As mentioned before I have a grey seamless setup in my studio, but for the next six images instead of the paper background I used a simple old IKEA duvet cover :-) It actually looks like a wallpaper!

For the next few photos I made an exception and used a second light, but not on my subject, just behind the background to make it brighter and change the colour with some gels.

Dawid’s tattoo was the subject of the last few images. As you can see the tattoo is really a great piece of art, made by Mike from Tattoo-Bar-M13 in Brighton.

I wanted more of a fine art feel for these portraits and chose to shoot on the grey paper background and again just using the beauty dish with the grid. Colour grading was done in post in Capture One.

It is great to work within limitations and practicing with just one light, finding out how much you can actually do with it. Not having to worry about the gear also frees your mind to become more creative!

Stuntman Andrew

My latest shoot was with Andrew, who soon qualifies as a stuntman. He needed some photos to show his Tae Kwon Do and Gymnastic skills.

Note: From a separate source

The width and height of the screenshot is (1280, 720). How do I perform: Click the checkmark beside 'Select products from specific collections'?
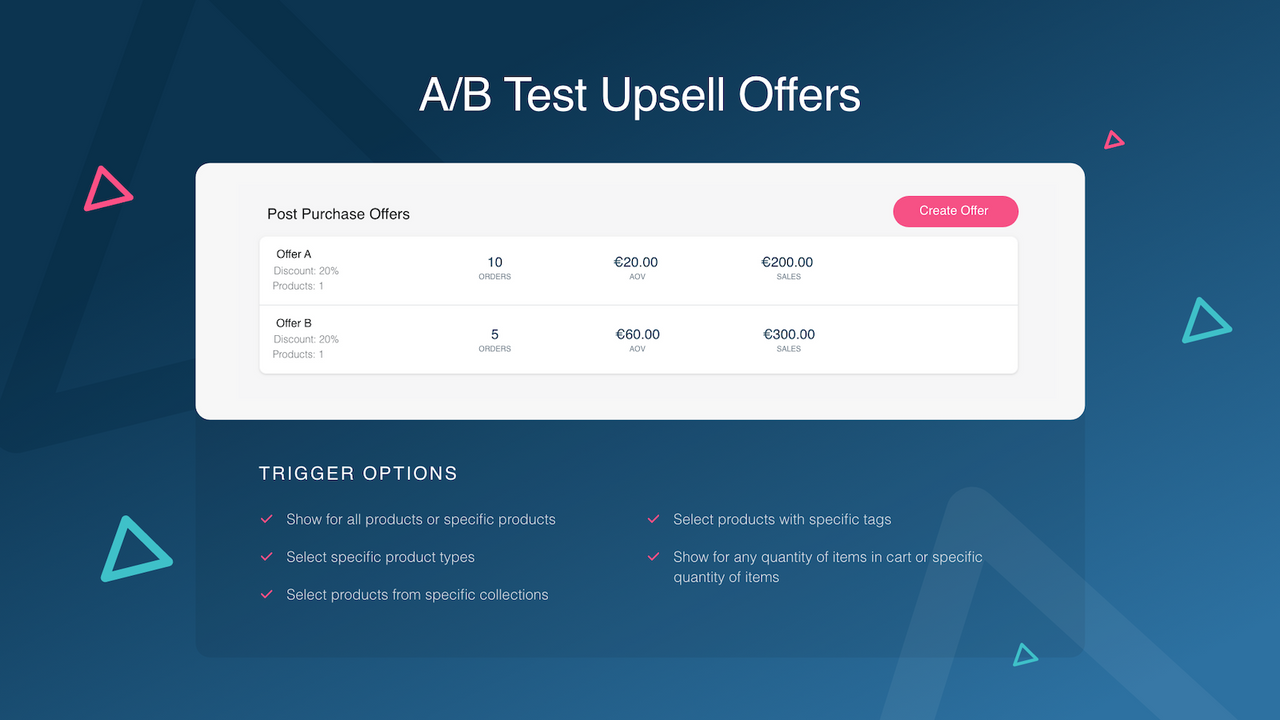pyautogui.click(x=266, y=594)
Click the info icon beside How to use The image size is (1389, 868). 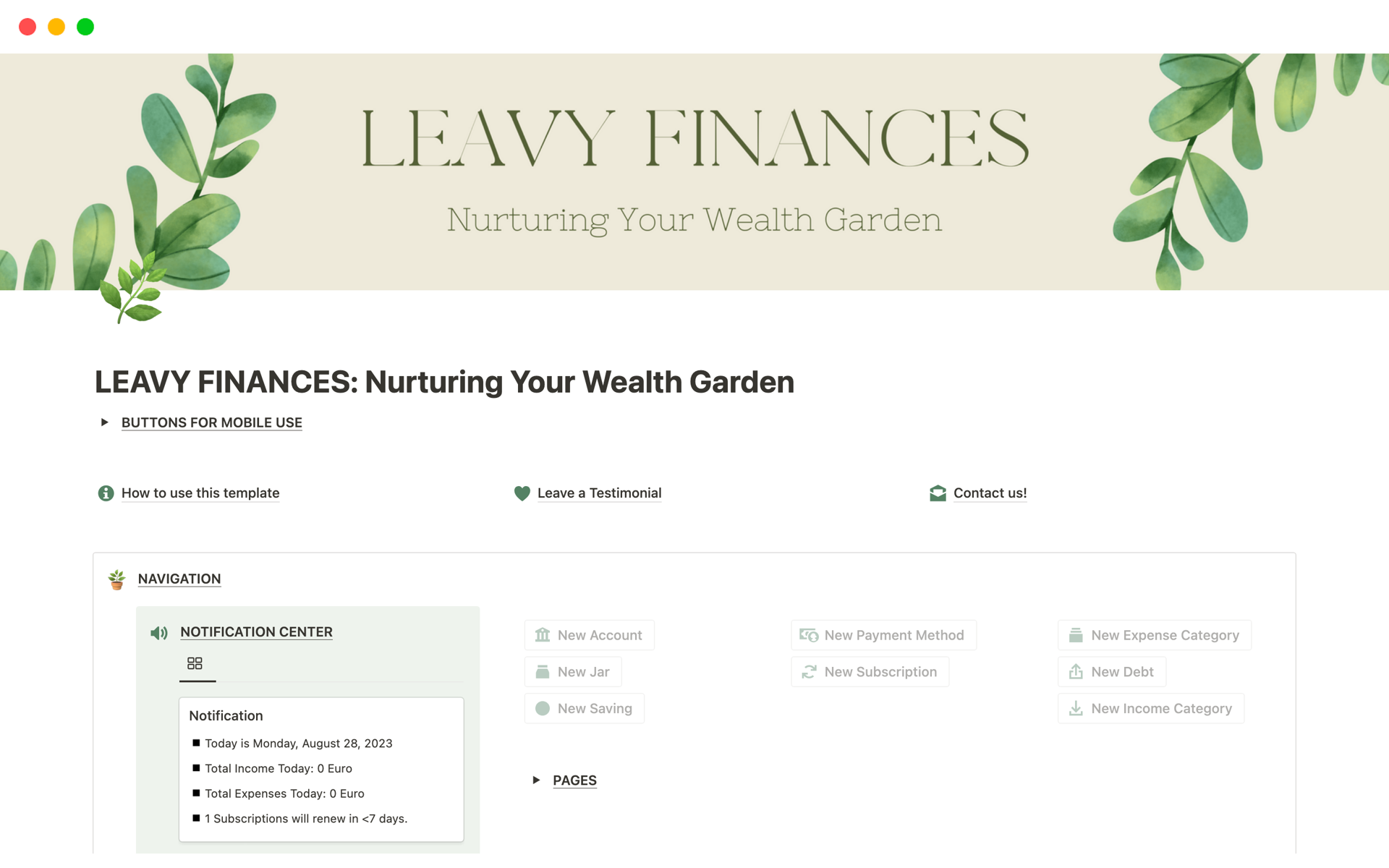pos(106,493)
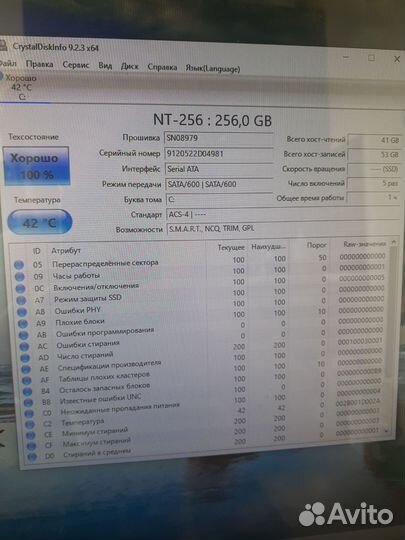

Even though it was already December, we decided to shoot on location on a beach near Portsmouth. Luckily it stopped raining just before we arrived. It was one of the warmer days in December, but it was obviously very windy, which made it very cold after all. There were still quite a few wind surfers and kite surfers out in the sea enjoying the waves and my assistant almost joined them with the umbrella :-)

Andrew started doing his Tae Kwon Do routines on top of the sand dunes with the dramatic sky in the background, while I was shooting from down low, to make it look even more powerful. 

The weather forecast for once was correct and the sun came out soon after, so we went down to the water to shoot Andrews two- and one-handed handstands.

Because of the cold weather we had to work very fast, but thanks to the weather changing quickly as well, we were able to get all our shots in a short period of time.

That’s what I love about the weather in the UK, you often can get many different looks throughout a day!

Hong Kong

This year I finally was able to go to Hong Kong, where my girlfriend’s parents are from originally.  One of her sisters is currently living there as well, so it was a great opportunity to visit and stay with her for two weeks!

I could write a very long blog post about Hong Kong, but in a nutshell it is one of the most amazing places in the world! Great city (very modern, but also traditional), great people, great food, great mountains and islands for trekking and beaches. So you have pretty much everything in one place, and pretty good warm weather all year round as well.

 And you just can’t get bored of that skyline:

There is so much to explore, obviously the views from Victoria Peak, architecture, temples, markets, shopping and lots more.

Here is an iPhone panorama shot from Victoria Peak, whilst we were waiting for the light to drop:

If you are planning a trip with your camera to Hong Kong, I highly recommend watching David Hobby’s “The Traveling Photographer: Hong Kong” on lynda.

It is full of very useful, time and money saving travel tips, and of course lots of great photographic advice too.

If you have some more time in Hong Kong, I would suggest to also explore the other islands. Firstly go to Lantau Island and take the cable car to the Big Buddha. After that you can take a bus (approx. 25min) to Tai O, a small fishing town on the western side of the island, which turned out to be one of my favorite places.

You can take ferries to the other islands very easily with your octopus card too, some are great for trekking and some have nice beaches. (The octopus card is like London’s oyster card, just better, you can even use it to pay at seven-elevens!) One of the nicest beaches is apparently on the south eastern side of Hong Kong Island, called Shek O, which I have to check out on my next visit.


In the second week of our holiday I actually also increasingly tried to take some street photographs. I always loved that genre of photography, especially looking at great street photographers work. It is definitely something I want to explore further in my free time.


I can’t wait to go to Hong Kong again! You should go too!